Written by Joe the Revelator


I apologize in advance for my infrequent posts of late. A demanding work schedule combined with my choices of entertainment have left me with little to talk about; re-reading old books, half-watching episodes of old sitcoms, and of course, playing the devil's game, Minecraft.


Why I Shouldn't Play Minecraft

My relationship with Minecraft could be likened to a recovering alcoholic living in a brewery. Whenever I start a new game, any game, I find myself rushing to the character creation options, tweaking my way through the customization menus, and eventually spending hours on whatever home-base layouts offered within the game. I'm an anal retentive freak about building my lair. When I bought a home in Skyrim I became a nesting bird on heroin. I spent more time looking for shiny objects and glowing weapons to adorn my Hall than I did worrying about the main quest line. By the end of the game I had so many bloody helmets on my shelf, ripped from my victims for no reason other than their decorative value, that my wall looked like the interior of the Predator ship.

In Neverwinter Nights 2 I maxed out the build-chain of Crossroads Keep with the highest quality garrison, best commanders, and top-notch defenses.

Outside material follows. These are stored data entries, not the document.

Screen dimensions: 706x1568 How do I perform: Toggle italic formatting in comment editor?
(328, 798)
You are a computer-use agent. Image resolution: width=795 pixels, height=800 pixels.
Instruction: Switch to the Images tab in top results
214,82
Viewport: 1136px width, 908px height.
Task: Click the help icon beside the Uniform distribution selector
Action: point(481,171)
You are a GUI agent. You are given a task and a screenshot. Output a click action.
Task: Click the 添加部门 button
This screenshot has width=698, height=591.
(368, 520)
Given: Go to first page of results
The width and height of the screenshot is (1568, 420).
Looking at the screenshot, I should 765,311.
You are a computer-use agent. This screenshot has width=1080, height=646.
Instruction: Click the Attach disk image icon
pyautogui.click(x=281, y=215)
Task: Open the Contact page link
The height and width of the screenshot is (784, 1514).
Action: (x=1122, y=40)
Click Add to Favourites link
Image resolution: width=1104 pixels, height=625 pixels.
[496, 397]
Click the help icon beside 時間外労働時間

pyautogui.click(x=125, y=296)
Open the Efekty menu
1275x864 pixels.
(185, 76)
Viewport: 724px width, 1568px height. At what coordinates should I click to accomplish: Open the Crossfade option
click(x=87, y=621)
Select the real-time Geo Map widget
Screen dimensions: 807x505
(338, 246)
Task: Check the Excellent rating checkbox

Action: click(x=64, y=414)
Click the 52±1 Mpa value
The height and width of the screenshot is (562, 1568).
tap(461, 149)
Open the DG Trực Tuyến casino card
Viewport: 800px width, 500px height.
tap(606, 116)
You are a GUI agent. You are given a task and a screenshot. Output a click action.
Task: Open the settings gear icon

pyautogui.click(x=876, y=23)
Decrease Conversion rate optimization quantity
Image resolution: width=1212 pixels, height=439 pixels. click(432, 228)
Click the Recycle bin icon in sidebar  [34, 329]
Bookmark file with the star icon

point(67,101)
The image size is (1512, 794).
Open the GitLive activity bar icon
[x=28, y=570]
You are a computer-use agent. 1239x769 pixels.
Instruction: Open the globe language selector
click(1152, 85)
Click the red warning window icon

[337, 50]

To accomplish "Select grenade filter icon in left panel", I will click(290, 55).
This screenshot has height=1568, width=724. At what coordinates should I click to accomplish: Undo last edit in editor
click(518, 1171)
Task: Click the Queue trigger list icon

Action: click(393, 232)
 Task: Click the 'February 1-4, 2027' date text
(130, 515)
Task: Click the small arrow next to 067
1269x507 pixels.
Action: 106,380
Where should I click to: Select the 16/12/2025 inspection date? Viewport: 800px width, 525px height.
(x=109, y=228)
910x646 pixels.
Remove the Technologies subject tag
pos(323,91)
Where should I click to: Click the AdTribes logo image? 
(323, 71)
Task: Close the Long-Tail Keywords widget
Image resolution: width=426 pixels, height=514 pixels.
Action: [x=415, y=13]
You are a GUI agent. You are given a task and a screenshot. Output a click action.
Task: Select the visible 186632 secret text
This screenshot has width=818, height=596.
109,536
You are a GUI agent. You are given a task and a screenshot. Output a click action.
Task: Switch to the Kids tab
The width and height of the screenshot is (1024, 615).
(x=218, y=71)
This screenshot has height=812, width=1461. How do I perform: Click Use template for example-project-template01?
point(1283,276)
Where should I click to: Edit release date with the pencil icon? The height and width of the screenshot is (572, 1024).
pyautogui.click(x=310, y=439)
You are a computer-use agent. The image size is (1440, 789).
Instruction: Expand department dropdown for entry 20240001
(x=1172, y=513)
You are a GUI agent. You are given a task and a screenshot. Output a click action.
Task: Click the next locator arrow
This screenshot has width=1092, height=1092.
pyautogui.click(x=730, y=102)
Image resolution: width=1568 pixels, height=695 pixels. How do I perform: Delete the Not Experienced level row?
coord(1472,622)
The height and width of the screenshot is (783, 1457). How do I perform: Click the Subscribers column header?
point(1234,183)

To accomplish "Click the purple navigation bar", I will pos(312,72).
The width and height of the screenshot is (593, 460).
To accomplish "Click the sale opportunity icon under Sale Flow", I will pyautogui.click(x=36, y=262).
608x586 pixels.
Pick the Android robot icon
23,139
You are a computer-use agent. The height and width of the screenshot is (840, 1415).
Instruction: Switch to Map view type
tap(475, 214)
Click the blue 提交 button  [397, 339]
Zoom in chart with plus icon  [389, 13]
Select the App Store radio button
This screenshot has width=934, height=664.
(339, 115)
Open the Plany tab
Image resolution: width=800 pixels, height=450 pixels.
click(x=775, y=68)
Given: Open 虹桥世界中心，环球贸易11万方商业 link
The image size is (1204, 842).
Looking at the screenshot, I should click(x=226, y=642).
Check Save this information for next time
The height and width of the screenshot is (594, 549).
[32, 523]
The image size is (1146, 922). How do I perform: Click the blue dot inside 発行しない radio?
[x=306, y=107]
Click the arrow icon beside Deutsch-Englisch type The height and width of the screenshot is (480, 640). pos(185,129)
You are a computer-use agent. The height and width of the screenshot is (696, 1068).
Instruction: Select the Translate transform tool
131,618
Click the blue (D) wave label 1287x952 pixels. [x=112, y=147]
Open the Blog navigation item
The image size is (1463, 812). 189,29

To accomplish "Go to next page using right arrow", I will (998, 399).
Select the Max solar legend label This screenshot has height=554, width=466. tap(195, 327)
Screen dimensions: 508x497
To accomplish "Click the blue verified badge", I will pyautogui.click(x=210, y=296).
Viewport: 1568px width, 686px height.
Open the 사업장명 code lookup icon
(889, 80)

In Mass Effect 2 my ship had the highest upgrades before mid game. In Morrowind I converted my "Tower" into a town, using teleport spells to import exotic dancers, merchants, and guards. For Fallout, I reverse-pick pocketed every citizen of Megaton, so my home would be surrounded by power-armored yokels brandishing alien blasters. In Guild Wars my clan hall had every vendor upgrade. My guild had one member.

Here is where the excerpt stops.